Dork Geek Nerd

"Rational romantic mystic cynical idealist"

Monday, December 06, 2010

Libation

As I've just discovered, the risk with opening whisky that's been shelfbound for dusty ages is that the cork may have perished, causing the top half and its fancy plastic crown to break off in your grasp... and leaving the bottom wedged firmly in the neck of the bottle. Then, unless you're willing to employ the port tongs or cavalry sabre methods, you must screw out the remainder of the crumbling phellem with the kind of precision rarely seen outside the combined "Operation"/"Jenga" world championships.
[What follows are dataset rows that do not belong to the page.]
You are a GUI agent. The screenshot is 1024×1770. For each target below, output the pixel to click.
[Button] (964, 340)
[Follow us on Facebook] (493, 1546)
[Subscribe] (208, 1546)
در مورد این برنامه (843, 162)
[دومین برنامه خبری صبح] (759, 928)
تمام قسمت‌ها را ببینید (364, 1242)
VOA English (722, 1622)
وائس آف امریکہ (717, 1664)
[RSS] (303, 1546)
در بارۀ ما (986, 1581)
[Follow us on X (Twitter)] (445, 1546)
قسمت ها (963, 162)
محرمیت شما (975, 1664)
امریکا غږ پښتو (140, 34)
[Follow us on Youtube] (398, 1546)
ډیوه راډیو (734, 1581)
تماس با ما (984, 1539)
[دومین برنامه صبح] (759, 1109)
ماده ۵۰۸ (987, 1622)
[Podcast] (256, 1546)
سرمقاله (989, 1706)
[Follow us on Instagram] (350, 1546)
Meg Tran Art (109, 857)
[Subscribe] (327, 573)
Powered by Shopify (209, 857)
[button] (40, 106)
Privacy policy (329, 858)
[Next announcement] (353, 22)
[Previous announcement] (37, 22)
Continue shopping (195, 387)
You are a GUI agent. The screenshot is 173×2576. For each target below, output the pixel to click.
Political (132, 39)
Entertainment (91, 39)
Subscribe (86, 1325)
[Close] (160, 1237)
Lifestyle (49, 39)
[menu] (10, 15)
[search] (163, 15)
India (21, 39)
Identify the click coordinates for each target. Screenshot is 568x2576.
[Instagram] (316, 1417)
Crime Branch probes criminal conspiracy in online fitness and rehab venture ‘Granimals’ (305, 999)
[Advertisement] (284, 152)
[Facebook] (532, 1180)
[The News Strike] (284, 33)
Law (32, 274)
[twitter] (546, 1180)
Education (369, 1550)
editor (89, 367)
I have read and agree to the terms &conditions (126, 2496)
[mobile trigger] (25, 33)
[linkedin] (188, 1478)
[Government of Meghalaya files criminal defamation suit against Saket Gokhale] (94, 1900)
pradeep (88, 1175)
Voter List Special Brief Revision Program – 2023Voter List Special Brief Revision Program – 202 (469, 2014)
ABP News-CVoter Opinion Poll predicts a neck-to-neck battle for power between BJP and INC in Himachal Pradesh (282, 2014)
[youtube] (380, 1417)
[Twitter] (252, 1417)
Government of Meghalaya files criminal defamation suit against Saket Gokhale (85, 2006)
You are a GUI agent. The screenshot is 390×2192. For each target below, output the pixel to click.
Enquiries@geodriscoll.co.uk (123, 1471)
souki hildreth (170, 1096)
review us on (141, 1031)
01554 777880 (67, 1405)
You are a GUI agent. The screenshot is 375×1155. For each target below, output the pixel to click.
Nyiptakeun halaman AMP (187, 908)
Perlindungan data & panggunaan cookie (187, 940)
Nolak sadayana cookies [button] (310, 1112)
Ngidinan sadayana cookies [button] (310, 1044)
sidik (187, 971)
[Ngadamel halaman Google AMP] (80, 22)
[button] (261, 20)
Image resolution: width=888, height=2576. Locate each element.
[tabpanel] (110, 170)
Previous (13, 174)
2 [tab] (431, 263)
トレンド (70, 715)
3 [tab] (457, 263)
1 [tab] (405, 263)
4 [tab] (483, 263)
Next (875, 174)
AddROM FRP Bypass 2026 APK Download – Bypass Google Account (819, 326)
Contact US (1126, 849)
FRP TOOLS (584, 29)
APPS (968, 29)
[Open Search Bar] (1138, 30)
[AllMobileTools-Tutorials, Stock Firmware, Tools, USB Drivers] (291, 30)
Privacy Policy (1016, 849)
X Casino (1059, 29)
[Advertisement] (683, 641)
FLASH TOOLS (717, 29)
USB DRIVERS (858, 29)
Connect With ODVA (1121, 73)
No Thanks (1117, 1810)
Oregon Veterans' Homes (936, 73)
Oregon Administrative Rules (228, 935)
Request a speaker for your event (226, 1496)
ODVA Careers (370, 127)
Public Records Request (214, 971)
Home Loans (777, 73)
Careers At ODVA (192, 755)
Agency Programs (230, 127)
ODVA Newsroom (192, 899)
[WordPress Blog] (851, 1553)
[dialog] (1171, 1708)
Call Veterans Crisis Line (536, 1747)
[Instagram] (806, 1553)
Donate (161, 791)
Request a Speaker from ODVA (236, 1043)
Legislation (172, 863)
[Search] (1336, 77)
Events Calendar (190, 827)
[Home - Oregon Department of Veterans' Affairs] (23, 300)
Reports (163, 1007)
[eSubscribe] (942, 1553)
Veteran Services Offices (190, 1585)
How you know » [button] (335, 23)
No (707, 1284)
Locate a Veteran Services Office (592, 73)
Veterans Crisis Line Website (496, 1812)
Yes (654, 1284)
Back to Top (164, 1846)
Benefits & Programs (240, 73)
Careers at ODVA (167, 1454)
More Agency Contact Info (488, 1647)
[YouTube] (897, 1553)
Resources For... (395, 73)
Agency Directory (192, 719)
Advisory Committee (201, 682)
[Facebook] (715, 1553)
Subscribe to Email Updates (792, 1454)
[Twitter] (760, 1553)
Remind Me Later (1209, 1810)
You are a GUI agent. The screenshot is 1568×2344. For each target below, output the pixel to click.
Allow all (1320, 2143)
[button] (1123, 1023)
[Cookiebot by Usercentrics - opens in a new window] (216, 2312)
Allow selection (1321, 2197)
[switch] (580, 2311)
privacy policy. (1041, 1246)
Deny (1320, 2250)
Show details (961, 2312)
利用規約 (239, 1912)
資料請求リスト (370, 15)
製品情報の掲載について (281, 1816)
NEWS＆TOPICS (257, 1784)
Otherwise, there's a danger of imbuing your spirit with woody notes of an unwanted variety. (Yes, these fragments can be removed via filtering, but what a hassle and grog will inevitably be wasted). Job done and brow mopped, simply replug the jug or transfer its contents to a decorative crystal decanter. Except you're fresh out of 1950s glassware, and neither of the plastic stoppers in the useful drawer fits snugly - probably because they are cheap rubbish, you tightwad. Your best defence against evaporation now seems to be creating a temporary seal using one of the unsatisfactory stoppers and some waterproof tape, then buying a bag of assorted corks on the morrow and hoping the angels don't imbibe more than their fair share.